In the entries below, how many lines contain "Collapse"? Answer with the number and nothing else.

*** Opening MATERIAL FOR THIS EXERCISE ***

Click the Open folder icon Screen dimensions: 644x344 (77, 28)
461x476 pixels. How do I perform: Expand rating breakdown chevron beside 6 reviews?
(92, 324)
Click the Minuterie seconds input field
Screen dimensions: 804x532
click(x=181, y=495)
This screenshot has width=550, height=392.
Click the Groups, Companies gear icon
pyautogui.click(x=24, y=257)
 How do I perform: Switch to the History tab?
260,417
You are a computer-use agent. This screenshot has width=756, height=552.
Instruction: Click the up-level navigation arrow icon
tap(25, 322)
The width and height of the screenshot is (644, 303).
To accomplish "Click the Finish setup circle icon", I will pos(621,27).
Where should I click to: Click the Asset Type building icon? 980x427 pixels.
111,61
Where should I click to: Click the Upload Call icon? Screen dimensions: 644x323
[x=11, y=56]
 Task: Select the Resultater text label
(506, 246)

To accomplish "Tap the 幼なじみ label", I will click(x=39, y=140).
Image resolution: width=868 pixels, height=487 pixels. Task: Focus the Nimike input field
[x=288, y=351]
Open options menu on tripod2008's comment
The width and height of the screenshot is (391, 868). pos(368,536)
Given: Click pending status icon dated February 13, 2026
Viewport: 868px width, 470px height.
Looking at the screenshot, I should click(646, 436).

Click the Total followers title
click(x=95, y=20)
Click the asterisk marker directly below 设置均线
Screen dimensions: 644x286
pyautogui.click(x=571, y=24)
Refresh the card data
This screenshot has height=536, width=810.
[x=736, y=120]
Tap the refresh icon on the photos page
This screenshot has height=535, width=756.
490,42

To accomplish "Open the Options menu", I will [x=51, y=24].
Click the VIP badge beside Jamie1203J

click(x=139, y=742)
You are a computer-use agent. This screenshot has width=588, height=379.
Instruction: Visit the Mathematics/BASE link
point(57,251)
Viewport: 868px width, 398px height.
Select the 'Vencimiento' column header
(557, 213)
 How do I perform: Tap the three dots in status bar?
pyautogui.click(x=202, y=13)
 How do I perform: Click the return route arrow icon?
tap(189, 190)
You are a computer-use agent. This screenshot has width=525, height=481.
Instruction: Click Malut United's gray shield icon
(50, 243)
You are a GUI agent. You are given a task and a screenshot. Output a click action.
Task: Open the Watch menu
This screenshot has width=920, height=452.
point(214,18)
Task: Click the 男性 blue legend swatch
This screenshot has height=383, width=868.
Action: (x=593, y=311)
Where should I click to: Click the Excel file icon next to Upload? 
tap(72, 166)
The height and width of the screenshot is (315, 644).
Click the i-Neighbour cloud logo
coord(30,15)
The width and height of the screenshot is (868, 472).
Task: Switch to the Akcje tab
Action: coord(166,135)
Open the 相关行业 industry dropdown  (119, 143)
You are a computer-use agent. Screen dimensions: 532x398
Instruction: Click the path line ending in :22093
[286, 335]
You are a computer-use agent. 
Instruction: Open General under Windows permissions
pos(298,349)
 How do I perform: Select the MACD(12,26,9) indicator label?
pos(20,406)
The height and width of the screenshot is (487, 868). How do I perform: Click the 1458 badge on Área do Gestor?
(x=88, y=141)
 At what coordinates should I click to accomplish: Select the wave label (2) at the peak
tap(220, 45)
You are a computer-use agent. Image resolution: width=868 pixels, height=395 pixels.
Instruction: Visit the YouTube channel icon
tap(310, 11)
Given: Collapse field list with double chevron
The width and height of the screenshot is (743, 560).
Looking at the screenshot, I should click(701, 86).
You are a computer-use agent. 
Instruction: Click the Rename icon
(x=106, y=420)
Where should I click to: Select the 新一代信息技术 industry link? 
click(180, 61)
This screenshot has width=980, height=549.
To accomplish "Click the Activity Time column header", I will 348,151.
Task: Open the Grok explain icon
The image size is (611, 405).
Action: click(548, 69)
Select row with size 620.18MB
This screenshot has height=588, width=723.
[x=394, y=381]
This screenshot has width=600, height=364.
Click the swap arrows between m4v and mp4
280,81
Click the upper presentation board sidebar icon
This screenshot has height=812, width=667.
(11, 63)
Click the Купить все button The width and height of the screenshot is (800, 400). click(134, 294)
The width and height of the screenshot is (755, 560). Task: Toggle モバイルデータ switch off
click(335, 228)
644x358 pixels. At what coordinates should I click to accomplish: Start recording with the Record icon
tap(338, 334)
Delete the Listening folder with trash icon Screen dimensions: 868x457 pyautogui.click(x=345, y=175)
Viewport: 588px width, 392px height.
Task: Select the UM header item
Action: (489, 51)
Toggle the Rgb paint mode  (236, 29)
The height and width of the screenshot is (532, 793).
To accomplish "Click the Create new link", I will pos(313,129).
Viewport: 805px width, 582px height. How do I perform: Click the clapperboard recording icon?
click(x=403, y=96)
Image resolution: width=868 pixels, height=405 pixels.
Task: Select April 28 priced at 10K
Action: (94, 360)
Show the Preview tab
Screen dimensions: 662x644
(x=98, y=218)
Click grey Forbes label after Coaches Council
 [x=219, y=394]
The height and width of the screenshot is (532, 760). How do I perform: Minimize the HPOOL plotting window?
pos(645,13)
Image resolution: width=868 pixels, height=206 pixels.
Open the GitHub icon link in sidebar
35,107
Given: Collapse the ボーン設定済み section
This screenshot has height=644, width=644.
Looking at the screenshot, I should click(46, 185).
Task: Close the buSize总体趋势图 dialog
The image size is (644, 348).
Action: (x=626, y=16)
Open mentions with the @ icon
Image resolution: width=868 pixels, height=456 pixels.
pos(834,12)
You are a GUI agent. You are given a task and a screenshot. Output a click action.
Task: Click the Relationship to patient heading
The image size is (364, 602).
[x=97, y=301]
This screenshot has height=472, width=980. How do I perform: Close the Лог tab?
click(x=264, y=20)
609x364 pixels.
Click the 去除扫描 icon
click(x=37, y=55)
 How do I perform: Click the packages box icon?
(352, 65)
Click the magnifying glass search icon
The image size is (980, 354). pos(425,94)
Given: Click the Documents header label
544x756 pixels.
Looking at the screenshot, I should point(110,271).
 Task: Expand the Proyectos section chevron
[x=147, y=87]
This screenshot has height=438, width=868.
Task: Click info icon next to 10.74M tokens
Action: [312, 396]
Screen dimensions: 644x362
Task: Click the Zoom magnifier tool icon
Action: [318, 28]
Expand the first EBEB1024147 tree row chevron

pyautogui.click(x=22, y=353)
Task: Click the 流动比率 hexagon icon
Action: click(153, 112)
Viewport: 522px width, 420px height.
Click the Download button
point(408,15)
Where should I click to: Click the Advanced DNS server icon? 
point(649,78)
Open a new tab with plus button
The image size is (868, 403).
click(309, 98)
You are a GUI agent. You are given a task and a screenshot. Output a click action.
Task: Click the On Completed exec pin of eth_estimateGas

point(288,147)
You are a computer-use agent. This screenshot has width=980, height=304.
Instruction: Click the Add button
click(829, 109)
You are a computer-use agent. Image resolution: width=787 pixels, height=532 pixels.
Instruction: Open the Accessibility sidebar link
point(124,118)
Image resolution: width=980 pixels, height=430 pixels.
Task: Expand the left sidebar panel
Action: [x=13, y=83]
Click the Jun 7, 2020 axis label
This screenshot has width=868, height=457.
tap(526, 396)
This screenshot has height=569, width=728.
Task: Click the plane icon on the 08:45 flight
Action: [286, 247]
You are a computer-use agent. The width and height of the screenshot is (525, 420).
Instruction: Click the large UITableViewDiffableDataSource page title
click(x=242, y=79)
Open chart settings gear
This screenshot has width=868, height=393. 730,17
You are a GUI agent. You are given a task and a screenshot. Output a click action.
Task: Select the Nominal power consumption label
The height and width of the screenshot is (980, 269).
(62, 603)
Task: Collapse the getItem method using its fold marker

*** Closing MATERIAL FOR THIS EXERCISE ***

OUTPUT
3